Von Lodenmänteln und Baskenmützen: Der Versuch einer Trachtordnung für die Evangelische Bahnhofsmission 1948

Über die verdienstvolle Arbeit der Bahnhofsmission am Beispiel des Hbf Düsseldorf ist bereits vor einiger Zeit im Blog berichtet worden.

Plakat „Bahnhofsmission“ mit überkonfessionellen Kontaktinformationen zu Anlaufstellen. Aus Bestand: 8SL049(Plakatsammlung), Nr. 1338

In der Nachkriegszeit kümmerte sich die energische Hauptgeschäftsführerin der Evangelischen Bahnhofsmission Armgard von Alvensleben auch um ein einheitliches äußeres Erscheinungsbild der Mitarbeiterinnen. Großzügige Stofflieferungen des Hilfswerks der EKD aus Auslandsspenden boten ihr hier die materielle Grundlage.

#### Bitte bearbeiten:
- a) Schreiben Sie aus dem Text zur Trachtordnung der Bahnhofsmission wortgetreu die Stelle ab, die mit „Über die verdienstvolle“ beginnt und bis „die materielle Grundlage.“ reicht.
- b) Führen Sie den Text zur Trachtordnung der Bahnhofsmission im Anschluss an seinen letzten Satz weiter.
Die Datensätze werden hierfür nicht gebraucht.

#### Aufgelistete Datensätze:
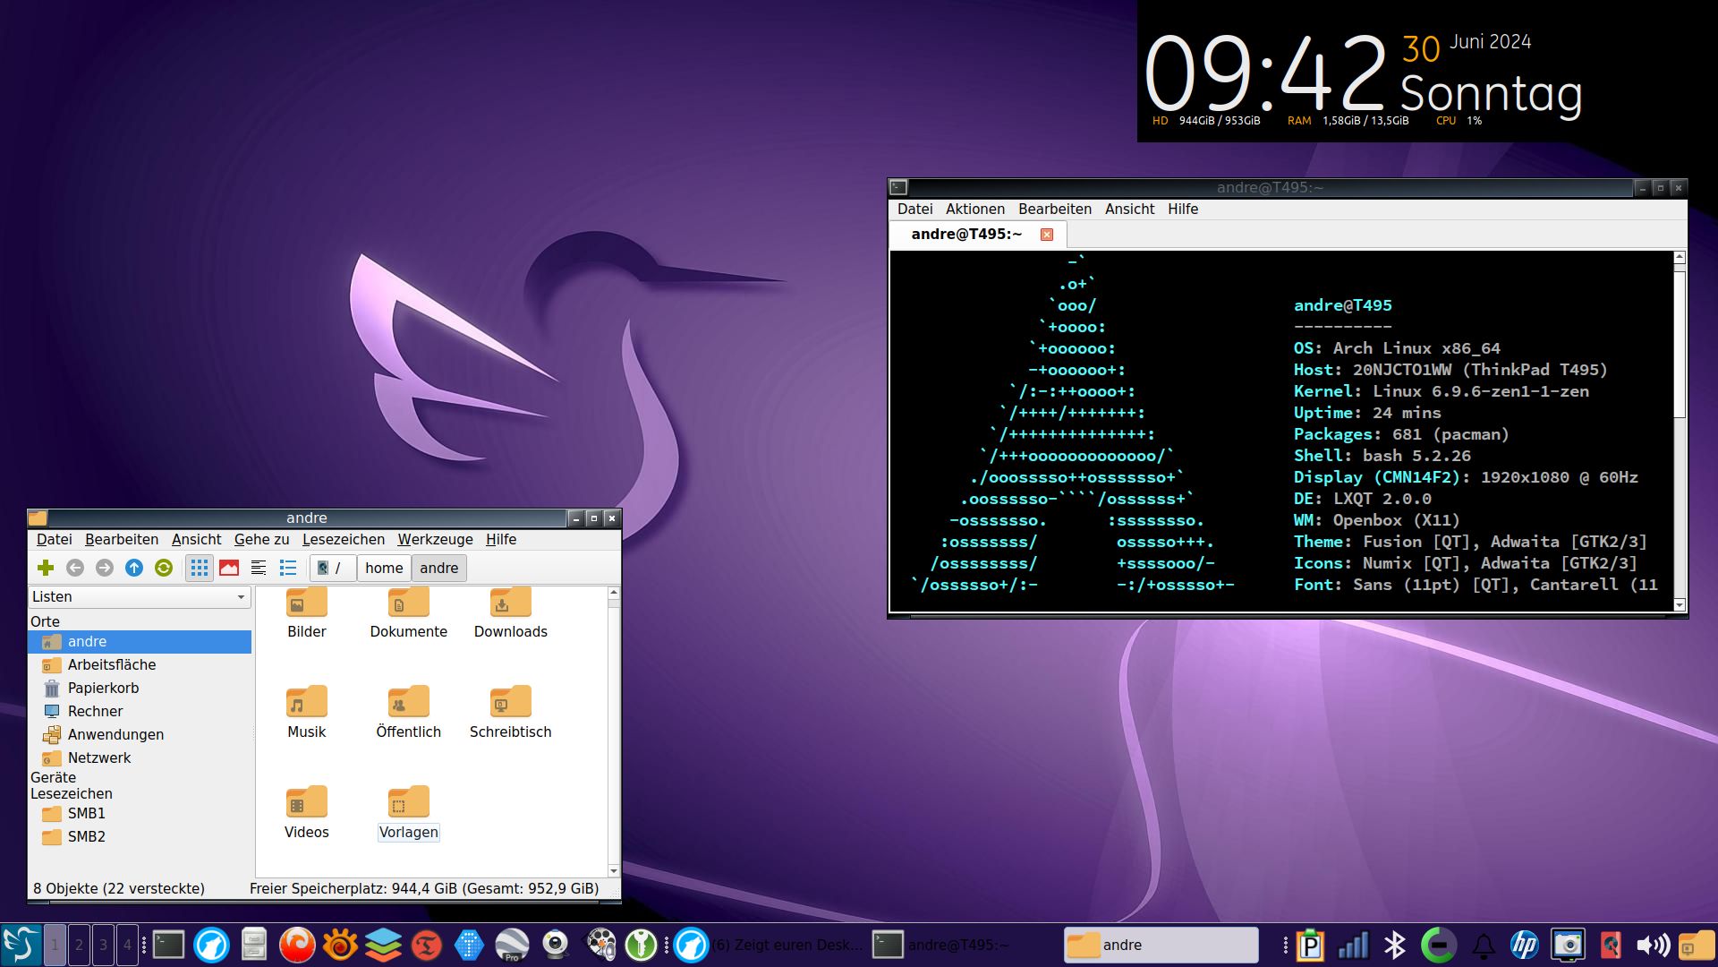Image resolution: width=1718 pixels, height=967 pixels.
Task: Go up to the parent folder
Action: [134, 568]
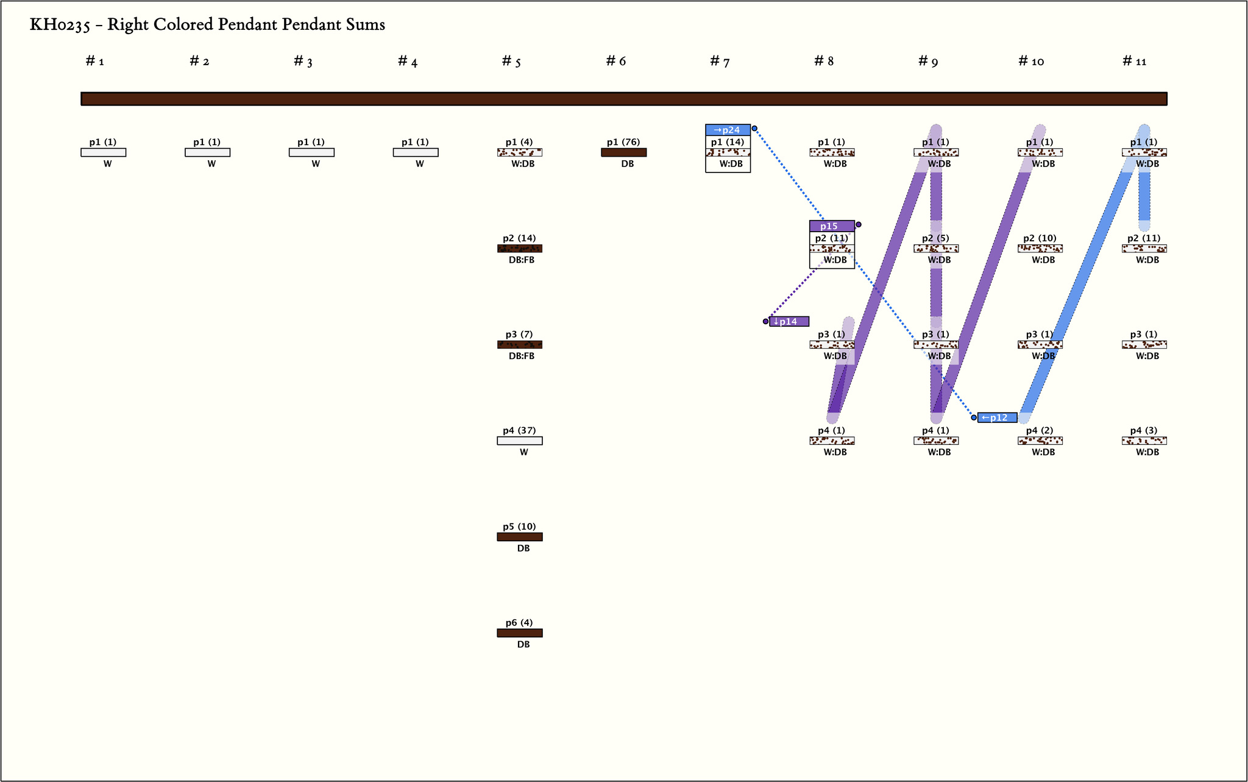Click the purple dot left of ↓p14
Viewport: 1248px width, 782px height.
pyautogui.click(x=765, y=321)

#### Antworten je Aufgabe:
- a)
Über die verdienstvolle Arbeit der Bahnhofsmission am Beispiel des Hbf Düsseldorf ist bereits vor einiger Zeit im Blog berichtet worden.

Plakat „Bahnhofsmission“ mit überkonfessionellen Kontaktinformationen zu Anlaufstellen. Aus Bestand: 8SL049(Plakatsammlung), Nr. 1338

In der Nachkriegszeit kümmerte sich die energische Hauptgeschäftsführerin der Evangelischen Bahnhofsmission Armgard von Alvensleben auch um ein einheitliches äußeres Erscheinungsbild der Mitarbeiterinnen. Großzügige Stofflieferungen des Hilfswerks der EKD aus Auslandsspenden boten ihr hier die materielle Grundlage.

- b)
Das typisch deutsche Vehikel zur praktischen Umsetzung sollte dabei die 1948 erlassene Trachtordnung bilden.

Trachtordnung, für die Berufskleidung der Evangelischen Bahnhfsmissionarin. Aus Bestand 5WV 051(Diakonisches Werk – Bestand Ohl), Nr. 2056

Demnach waren folgende Bestandteile der Tracht vorgesehen:

1. Lodenmantel, der außer im Winter auch im Sommer im Reisedienst oder bei schlechtem Wetter übergezogen wird.

2. Wollkleid: Es wird im Allgemeinen mit aufgenähtem weißem Kragen getragen, und zwar insbesondere bei Rüsttagen, Arbeitsbesprechungen, Behördengängen, gemeinsamem Kirchgang u. ä. Das dauernde Tragen im täglichen Dienst wird nicht erwartet, da sich das Kleid dann sehr schnell abnutzen würde.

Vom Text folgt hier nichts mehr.